Setting Up Additional Checks to Ensure Regular Transaction Log Backups

There’s simply no way to overstate the importance of regular Transaction Log Backups. Not only do they help protect from disaster, but regular execution of T-Log backups on Full (and Bulk-Logged) Recovery databases helps keep thing “fit and trim”. Most of the time, setting up a Notification for when T-Log Backup Jobs fail is enough to let you know when something goes wrong.

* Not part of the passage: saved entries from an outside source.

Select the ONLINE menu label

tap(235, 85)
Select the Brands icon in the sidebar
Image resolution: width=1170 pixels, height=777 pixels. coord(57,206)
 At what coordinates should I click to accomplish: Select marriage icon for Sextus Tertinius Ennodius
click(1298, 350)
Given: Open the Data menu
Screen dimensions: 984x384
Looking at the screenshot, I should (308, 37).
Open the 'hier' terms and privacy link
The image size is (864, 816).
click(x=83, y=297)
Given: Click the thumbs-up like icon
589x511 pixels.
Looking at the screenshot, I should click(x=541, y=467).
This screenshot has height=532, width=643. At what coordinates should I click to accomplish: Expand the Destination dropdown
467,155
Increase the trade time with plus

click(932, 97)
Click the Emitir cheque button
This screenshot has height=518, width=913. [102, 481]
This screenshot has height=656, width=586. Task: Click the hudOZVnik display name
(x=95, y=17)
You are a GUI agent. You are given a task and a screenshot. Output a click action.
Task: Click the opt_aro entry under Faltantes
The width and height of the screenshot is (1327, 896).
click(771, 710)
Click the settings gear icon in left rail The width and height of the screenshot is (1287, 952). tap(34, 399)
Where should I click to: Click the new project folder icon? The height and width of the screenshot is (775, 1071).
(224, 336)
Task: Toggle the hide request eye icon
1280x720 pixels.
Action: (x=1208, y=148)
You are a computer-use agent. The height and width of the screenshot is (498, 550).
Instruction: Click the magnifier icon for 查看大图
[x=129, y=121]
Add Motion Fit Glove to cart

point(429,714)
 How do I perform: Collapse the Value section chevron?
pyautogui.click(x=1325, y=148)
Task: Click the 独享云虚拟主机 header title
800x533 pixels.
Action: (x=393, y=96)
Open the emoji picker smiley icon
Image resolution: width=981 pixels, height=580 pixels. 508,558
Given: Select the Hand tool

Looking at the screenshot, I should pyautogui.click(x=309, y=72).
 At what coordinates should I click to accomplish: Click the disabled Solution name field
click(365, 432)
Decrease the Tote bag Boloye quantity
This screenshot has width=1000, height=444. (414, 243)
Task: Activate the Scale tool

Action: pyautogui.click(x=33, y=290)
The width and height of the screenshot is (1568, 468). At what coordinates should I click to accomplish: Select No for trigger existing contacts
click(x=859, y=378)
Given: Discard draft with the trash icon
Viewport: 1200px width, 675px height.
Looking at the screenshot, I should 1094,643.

However, I have seen a couple of edge cases where this simply wasn’t enough. Typically this has been in multi-tenant systems and/or in systems with a high volume of transactions where any of the following things can or might have happened:

  • The UNC path or destination that the MIRROR TO clause (an Enterprise Edition only feature that lets you save backups to two locations (i.e., locally and to an off-box secondary location)) is pointing to is having issues and has slowed things down enough that while backups haven’t exactly failed, they’re no longer running on a regular schedule and it might therefore have been an hour or more since some databases have been adequately backed up.
  • Some third party SQL Server Backup Solutions have a GREAT ‘retry’ feature that lets you specify that if a backup fails for some reason, it should be retried N times with X amount of seconds to wait between each try. This is a great feature – unless you’ve run into problems, have too long of a wait between retries, and have GOBs of retries going on against multiple databases – at which point your backup job won’t actually ‘fail’ but can end up being seemingly ‘stalled’ for hours at a time. (e.g., if I’ve got a job set up to backup T-Logs against 20 databases every 10 minutes, and there’s some sort of problem executing the backups ‘retry’ attempts against a single database might end up taking 20 minutes – then the job will move on to the next database and so on – until you’ve spent hours with retry logic slowly sabotaging your backup chain before it’ll ever raise an error or alert)

In cases like this, and where it’s even more essential that T-Log backups are happening regularly, I’ve created a simple script that can be used to checkup on both the job that runs your backups (to make sure it has successfully completed within the last N minutes) and to checkup on the last backup dates of your FULL recovery databases.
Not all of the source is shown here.